◆ WHAT IS BEING ASKED:
Copy every line of the data below word for word, with no changes.

◆ Rows showing where targets appear:

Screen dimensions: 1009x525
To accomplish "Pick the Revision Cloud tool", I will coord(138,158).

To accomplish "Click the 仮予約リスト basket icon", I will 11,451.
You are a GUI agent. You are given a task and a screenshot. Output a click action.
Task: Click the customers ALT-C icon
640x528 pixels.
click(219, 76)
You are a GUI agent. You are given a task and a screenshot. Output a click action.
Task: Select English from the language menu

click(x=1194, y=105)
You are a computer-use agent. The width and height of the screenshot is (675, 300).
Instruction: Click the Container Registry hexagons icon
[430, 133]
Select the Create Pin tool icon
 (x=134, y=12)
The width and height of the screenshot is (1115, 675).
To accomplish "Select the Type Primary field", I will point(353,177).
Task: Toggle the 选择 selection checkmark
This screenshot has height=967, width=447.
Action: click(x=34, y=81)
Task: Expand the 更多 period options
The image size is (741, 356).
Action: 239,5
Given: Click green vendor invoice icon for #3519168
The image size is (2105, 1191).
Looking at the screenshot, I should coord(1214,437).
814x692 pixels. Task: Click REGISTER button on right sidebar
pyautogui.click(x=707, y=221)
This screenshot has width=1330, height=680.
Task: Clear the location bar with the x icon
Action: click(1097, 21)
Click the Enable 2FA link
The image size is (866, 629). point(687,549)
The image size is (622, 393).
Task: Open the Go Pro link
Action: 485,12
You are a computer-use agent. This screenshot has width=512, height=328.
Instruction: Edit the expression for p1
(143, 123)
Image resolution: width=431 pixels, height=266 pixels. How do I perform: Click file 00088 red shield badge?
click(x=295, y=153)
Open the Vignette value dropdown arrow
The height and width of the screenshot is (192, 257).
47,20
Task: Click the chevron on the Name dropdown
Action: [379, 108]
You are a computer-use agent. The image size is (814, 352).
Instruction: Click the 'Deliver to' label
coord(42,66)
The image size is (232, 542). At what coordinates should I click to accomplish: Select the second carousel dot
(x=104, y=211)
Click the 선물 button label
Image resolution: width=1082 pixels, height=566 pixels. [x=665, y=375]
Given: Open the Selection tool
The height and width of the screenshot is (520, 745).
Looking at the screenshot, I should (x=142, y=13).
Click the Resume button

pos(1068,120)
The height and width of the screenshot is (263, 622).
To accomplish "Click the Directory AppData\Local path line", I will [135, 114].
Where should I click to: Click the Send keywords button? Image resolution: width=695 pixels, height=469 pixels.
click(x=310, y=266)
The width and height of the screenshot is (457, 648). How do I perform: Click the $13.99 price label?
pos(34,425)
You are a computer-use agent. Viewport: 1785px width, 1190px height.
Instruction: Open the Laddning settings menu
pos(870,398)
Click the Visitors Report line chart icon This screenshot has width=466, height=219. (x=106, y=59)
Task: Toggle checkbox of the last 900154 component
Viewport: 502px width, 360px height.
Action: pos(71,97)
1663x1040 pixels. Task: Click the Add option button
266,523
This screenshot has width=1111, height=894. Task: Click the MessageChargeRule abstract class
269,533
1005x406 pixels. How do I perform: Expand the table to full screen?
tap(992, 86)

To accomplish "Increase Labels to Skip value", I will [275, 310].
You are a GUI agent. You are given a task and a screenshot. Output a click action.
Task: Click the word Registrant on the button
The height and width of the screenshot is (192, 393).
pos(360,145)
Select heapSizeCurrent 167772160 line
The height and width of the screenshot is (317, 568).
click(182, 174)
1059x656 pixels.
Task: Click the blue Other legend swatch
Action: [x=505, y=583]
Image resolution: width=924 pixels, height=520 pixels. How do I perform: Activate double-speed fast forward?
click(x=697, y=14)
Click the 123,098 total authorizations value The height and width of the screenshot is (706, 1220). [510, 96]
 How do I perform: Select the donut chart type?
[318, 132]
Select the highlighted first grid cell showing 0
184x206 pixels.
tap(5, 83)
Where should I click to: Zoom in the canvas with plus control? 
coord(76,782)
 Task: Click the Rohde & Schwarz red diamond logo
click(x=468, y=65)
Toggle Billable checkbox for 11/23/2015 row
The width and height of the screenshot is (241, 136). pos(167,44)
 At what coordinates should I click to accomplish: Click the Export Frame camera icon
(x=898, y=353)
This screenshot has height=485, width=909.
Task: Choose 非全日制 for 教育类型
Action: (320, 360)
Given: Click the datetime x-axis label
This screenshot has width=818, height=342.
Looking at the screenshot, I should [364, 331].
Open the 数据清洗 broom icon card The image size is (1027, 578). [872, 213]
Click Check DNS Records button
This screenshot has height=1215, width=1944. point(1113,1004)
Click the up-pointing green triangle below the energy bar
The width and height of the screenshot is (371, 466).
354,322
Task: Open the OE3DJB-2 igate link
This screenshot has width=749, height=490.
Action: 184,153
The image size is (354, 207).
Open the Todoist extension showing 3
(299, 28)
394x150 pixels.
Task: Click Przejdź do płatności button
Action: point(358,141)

◆ WRITTEN ANSWER:
Screen dimensions: 1009x525
To accomplish "Pick the Revision Cloud tool", I will coord(138,158).

To accomplish "Click the 仮予約リスト basket icon", I will 11,451.
You are a GUI agent. You are given a task and a screenshot. Output a click action.
Task: Click the customers ALT-C icon
640x528 pixels.
click(219, 76)
You are a GUI agent. You are given a task and a screenshot. Output a click action.
Task: Select English from the language menu

click(x=1194, y=105)
You are a computer-use agent. The width and height of the screenshot is (675, 300).
Instruction: Click the Container Registry hexagons icon
[430, 133]
Select the Create Pin tool icon
 (x=134, y=12)
The width and height of the screenshot is (1115, 675).
To accomplish "Select the Type Primary field", I will point(353,177).
Task: Toggle the 选择 selection checkmark
This screenshot has height=967, width=447.
Action: click(x=34, y=81)
Task: Expand the 更多 period options
The image size is (741, 356).
Action: 239,5
Given: Click green vendor invoice icon for #3519168
The image size is (2105, 1191).
Looking at the screenshot, I should coord(1214,437).
814x692 pixels. Task: Click REGISTER button on right sidebar
pyautogui.click(x=707, y=221)
This screenshot has width=1330, height=680.
Task: Clear the location bar with the x icon
Action: click(1097, 21)
Click the Enable 2FA link
The image size is (866, 629). point(687,549)
The image size is (622, 393).
Task: Open the Go Pro link
Action: 485,12
You are a computer-use agent. This screenshot has width=512, height=328.
Instruction: Edit the expression for p1
(143, 123)
Image resolution: width=431 pixels, height=266 pixels. How do I perform: Click file 00088 red shield badge?
click(x=295, y=153)
Open the Vignette value dropdown arrow
The height and width of the screenshot is (192, 257).
47,20
Task: Click the chevron on the Name dropdown
Action: [379, 108]
You are a computer-use agent. The image size is (814, 352).
Instruction: Click the 'Deliver to' label
coord(42,66)
The image size is (232, 542). At what coordinates should I click to accomplish: Select the second carousel dot
(x=104, y=211)
Click the 선물 button label
Image resolution: width=1082 pixels, height=566 pixels. [x=665, y=375]
Given: Open the Selection tool
The height and width of the screenshot is (520, 745).
Looking at the screenshot, I should (x=142, y=13).
Click the Resume button

pos(1068,120)
The height and width of the screenshot is (263, 622).
To accomplish "Click the Directory AppData\Local path line", I will [135, 114].
Where should I click to: Click the Send keywords button? Image resolution: width=695 pixels, height=469 pixels.
click(x=310, y=266)
The width and height of the screenshot is (457, 648). How do I perform: Click the $13.99 price label?
pos(34,425)
You are a computer-use agent. Viewport: 1785px width, 1190px height.
Instruction: Open the Laddning settings menu
pos(870,398)
Click the Visitors Report line chart icon This screenshot has width=466, height=219. (x=106, y=59)
Task: Toggle checkbox of the last 900154 component
Viewport: 502px width, 360px height.
Action: pos(71,97)
1663x1040 pixels. Task: Click the Add option button
266,523
This screenshot has width=1111, height=894. Task: Click the MessageChargeRule abstract class
269,533
1005x406 pixels. How do I perform: Expand the table to full screen?
tap(992, 86)

To accomplish "Increase Labels to Skip value", I will [275, 310].
You are a GUI agent. You are given a task and a screenshot. Output a click action.
Task: Click the word Registrant on the button
The height and width of the screenshot is (192, 393).
pos(360,145)
Select heapSizeCurrent 167772160 line
The height and width of the screenshot is (317, 568).
click(182, 174)
1059x656 pixels.
Task: Click the blue Other legend swatch
Action: [x=505, y=583]
Image resolution: width=924 pixels, height=520 pixels. How do I perform: Activate double-speed fast forward?
click(x=697, y=14)
Click the 123,098 total authorizations value The height and width of the screenshot is (706, 1220). [510, 96]
 How do I perform: Select the donut chart type?
[318, 132]
Select the highlighted first grid cell showing 0
184x206 pixels.
tap(5, 83)
Where should I click to: Zoom in the canvas with plus control? 
coord(76,782)
 Task: Click the Rohde & Schwarz red diamond logo
click(x=468, y=65)
Toggle Billable checkbox for 11/23/2015 row
The width and height of the screenshot is (241, 136). pos(167,44)
 At what coordinates should I click to accomplish: Click the Export Frame camera icon
(x=898, y=353)
This screenshot has height=485, width=909.
Task: Choose 非全日制 for 教育类型
Action: (320, 360)
Given: Click the datetime x-axis label
This screenshot has width=818, height=342.
Looking at the screenshot, I should [364, 331].
Open the 数据清洗 broom icon card The image size is (1027, 578). [872, 213]
Click Check DNS Records button
This screenshot has height=1215, width=1944. point(1113,1004)
Click the up-pointing green triangle below the energy bar
The width and height of the screenshot is (371, 466).
354,322
Task: Open the OE3DJB-2 igate link
This screenshot has width=749, height=490.
Action: 184,153
The image size is (354, 207).
Open the Todoist extension showing 3
(299, 28)
394x150 pixels.
Task: Click Przejdź do płatności button
Action: point(358,141)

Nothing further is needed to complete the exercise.